The surviving stones are on the south bank of the stream that joins the southern ends of the sea loch Loch of Stenness and the freshwater Loch of Harray. The name pronounced as stane-is in Orcadian dialect, comes from an Old Norse meaning stone headland

The Stenness Watch Stone stands outside the circle, next to the modern bridge leading to the Ring of Brodgar.

Although the site today lacks the encircling ditch and bank, excavation has shown that this used to be a henge monument, possibly the oldest in the British Isles. The stones are thin slabs, approximately 30 cm thick, with sharply angled tops. Four, up to about 5 m high, were elements of a stone circle of up to 12 stones, laid out in an ellipse about 32 m diameter on a leveled platform of 44 m diameter surrounded by a ditch. 

The ditch is cut into the rock by as much as 2 m and is 7 m wide, surrounded by an earth bank, with a single entrance causeway on the north side. The entrance faces towards the Neolithic Barnhouse Settlement adjacent to the Loch of Harray. 

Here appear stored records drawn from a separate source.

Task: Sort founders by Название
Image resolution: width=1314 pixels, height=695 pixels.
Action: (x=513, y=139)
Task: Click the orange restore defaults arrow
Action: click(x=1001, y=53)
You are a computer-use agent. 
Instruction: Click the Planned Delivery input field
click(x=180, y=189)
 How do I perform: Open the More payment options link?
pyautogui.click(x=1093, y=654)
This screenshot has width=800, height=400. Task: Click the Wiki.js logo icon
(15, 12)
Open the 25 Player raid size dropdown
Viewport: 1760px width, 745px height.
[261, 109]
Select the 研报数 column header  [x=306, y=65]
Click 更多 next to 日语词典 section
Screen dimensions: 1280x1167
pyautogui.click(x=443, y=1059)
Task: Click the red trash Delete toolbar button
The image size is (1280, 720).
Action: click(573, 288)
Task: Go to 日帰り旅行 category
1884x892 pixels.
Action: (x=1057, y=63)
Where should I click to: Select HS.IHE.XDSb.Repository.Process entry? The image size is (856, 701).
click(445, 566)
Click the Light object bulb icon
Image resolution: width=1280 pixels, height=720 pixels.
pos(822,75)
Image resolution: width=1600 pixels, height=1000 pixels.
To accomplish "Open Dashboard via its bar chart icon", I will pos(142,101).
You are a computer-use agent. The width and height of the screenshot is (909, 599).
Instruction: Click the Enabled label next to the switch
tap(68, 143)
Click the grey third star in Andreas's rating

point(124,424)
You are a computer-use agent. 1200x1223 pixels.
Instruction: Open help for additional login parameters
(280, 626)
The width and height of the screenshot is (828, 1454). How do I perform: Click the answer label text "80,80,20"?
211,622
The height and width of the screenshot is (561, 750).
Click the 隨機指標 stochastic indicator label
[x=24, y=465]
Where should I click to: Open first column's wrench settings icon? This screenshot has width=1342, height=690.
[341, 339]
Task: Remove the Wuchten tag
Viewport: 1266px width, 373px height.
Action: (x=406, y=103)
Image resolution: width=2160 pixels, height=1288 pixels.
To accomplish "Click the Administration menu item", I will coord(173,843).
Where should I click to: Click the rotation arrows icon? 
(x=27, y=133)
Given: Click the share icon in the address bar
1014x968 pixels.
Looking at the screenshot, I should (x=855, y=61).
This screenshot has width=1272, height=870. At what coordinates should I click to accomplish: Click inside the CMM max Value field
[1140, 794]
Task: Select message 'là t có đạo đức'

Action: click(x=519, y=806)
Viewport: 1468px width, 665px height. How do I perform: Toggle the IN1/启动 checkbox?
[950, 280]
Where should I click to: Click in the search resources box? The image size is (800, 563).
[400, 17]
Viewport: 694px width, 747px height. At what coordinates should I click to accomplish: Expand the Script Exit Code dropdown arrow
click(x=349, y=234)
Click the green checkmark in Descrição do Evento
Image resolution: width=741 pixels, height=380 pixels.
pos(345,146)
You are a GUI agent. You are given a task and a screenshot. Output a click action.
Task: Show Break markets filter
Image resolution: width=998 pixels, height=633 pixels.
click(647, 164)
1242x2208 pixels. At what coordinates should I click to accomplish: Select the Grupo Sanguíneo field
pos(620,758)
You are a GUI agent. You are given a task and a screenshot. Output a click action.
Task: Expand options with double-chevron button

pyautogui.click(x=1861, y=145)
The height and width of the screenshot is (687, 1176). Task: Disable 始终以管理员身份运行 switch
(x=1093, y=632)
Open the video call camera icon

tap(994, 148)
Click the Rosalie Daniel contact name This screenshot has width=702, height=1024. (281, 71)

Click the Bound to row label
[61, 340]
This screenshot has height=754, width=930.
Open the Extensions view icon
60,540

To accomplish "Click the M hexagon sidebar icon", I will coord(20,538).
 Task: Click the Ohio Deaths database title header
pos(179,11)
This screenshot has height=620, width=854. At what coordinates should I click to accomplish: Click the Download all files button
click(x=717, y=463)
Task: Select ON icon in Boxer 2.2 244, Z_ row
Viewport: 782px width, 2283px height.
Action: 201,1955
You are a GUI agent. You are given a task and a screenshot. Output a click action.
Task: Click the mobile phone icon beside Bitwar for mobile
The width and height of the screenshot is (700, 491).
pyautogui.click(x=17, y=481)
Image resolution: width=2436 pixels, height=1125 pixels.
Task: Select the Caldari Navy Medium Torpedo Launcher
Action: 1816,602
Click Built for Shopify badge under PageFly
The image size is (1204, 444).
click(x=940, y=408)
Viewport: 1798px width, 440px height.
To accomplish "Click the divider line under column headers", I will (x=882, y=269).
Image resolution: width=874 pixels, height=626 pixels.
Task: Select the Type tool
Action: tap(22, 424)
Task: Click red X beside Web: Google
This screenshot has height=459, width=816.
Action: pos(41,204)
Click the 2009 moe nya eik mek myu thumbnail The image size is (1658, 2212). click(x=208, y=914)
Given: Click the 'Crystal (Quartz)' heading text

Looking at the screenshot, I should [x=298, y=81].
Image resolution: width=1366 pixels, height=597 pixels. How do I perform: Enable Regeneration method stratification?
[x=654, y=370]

The Watch Stone stands outside the circle to the northwest and is 5.6 m high. Once there were at least two stones there. The stump of a second stone was found in the 1930s. 

Other smaller stones include a square stone set in the center where cremated bone, charcoal, and pottery were found, called a “hearth.”

Thank you very much for taking the time to join me on my travels through Scotland one Photo at a time. I hope you enjoyed it just as much as I did.

If you like what you see please press the like button, share and leave a comment. I read all my comments, and try to answer them all.

Till next time, safe travels and keep dreaming.

Have a fabulous day.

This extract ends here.